ASSIGNED TASK: In the entries below, swap "coordinate pair" for "pair of numbers" and copy everything else unchanged, leaving out the pictures.

————————

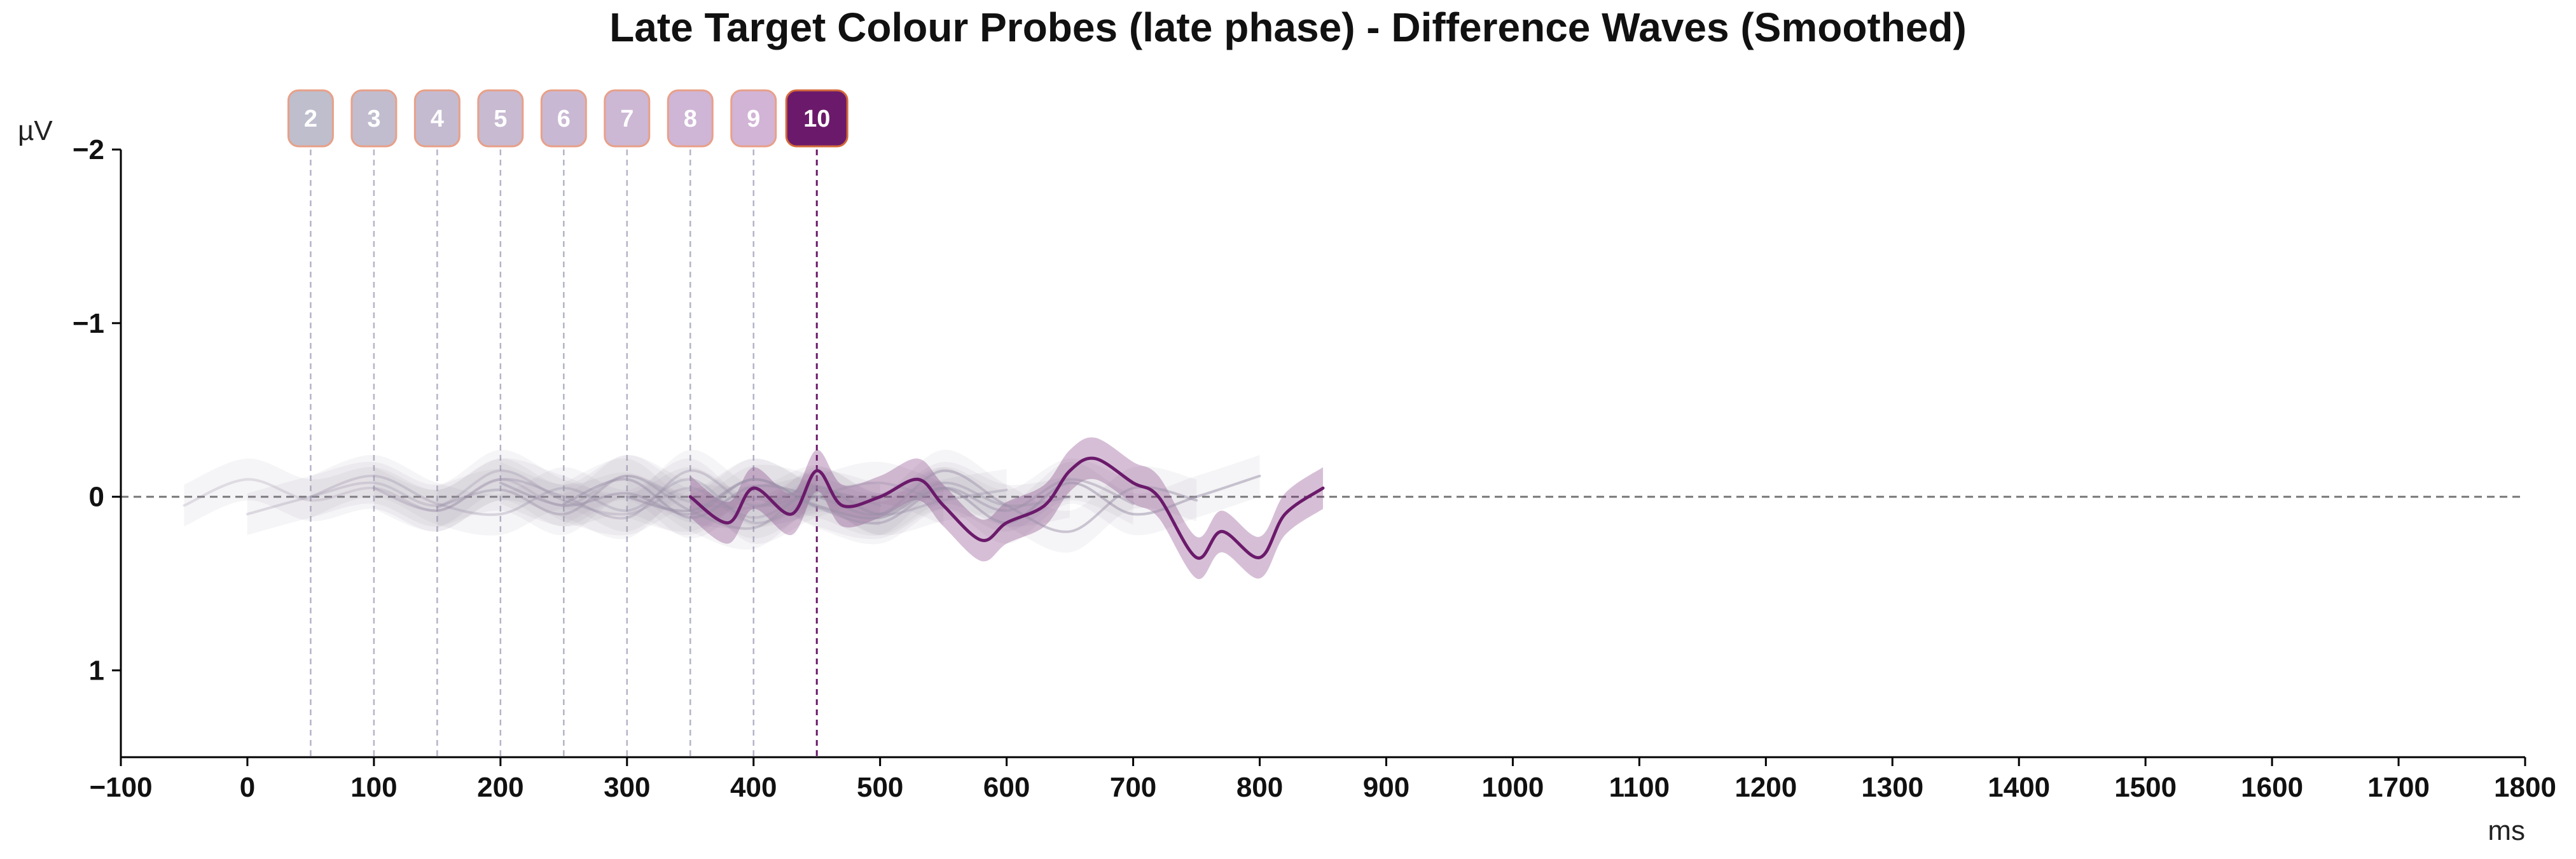 The image size is (2576, 859). What do you see at coordinates (1006, 787) in the screenshot?
I see `x-tick-label: 600` at bounding box center [1006, 787].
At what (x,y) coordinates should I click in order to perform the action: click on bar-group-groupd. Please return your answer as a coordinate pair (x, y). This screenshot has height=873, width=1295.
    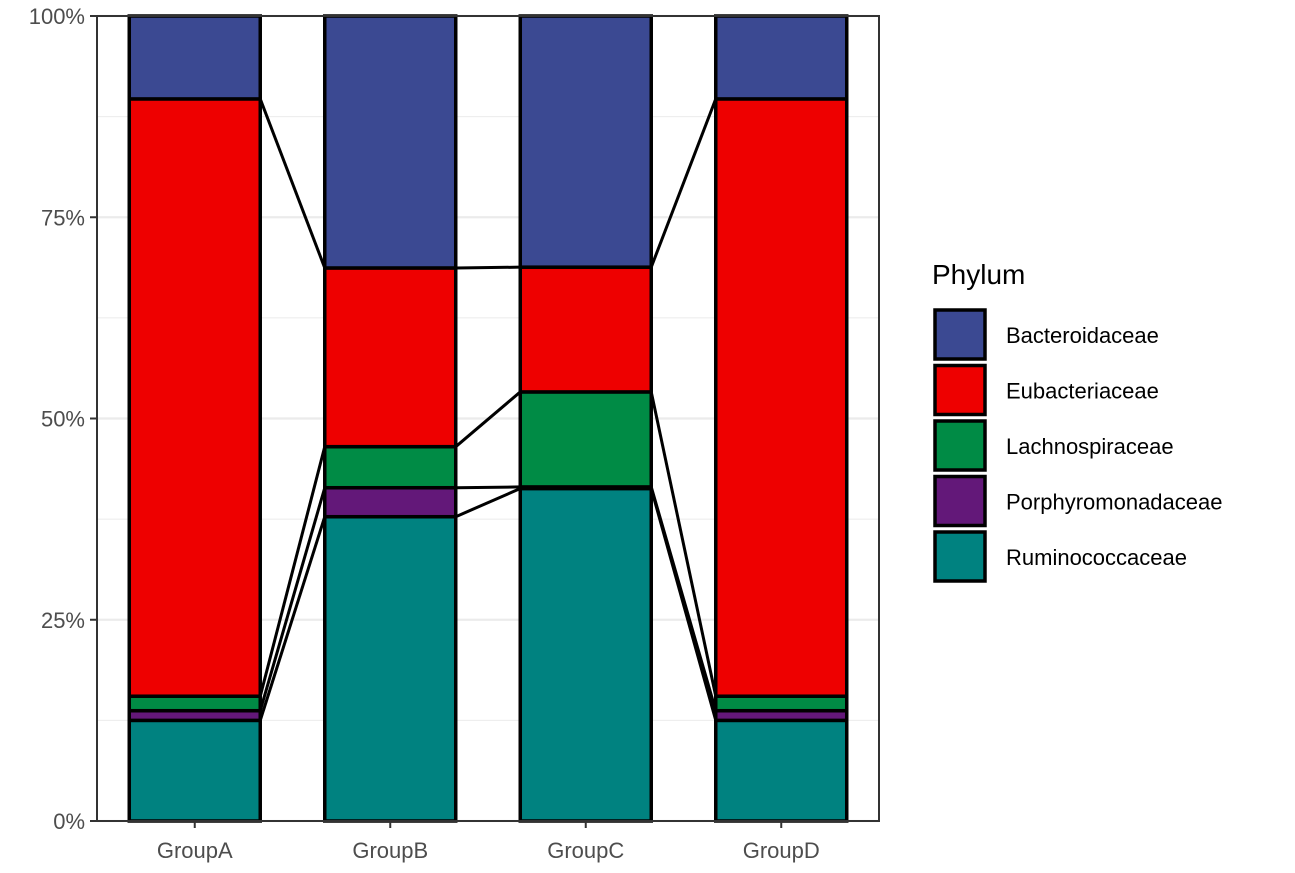
    Looking at the image, I should click on (782, 418).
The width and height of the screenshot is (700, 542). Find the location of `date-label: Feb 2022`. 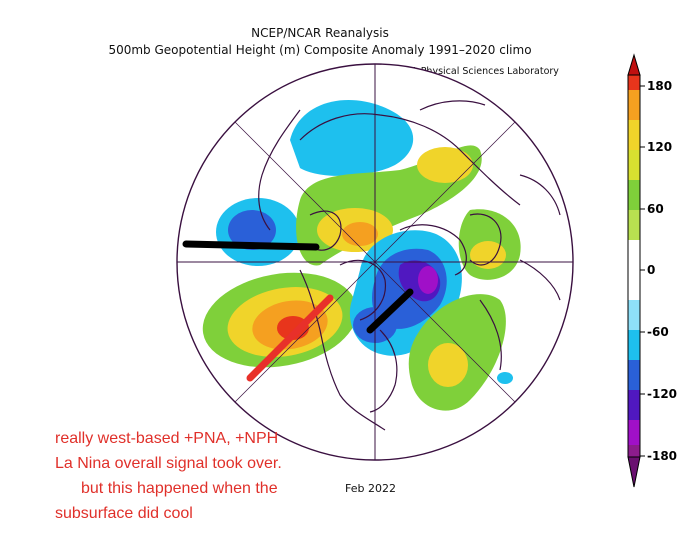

————————

ANSWER FOR THE TASK:
 The image size is (2576, 859). What do you see at coordinates (1006, 787) in the screenshot?
I see `x-tick-label: 600` at bounding box center [1006, 787].
At what (x,y) coordinates should I click in order to perform the action: click on bar-group-groupd. Please return your answer as a pair of numbers (x, y). This screenshot has height=873, width=1295.
    Looking at the image, I should click on (782, 418).
The width and height of the screenshot is (700, 542). Find the location of `date-label: Feb 2022`. 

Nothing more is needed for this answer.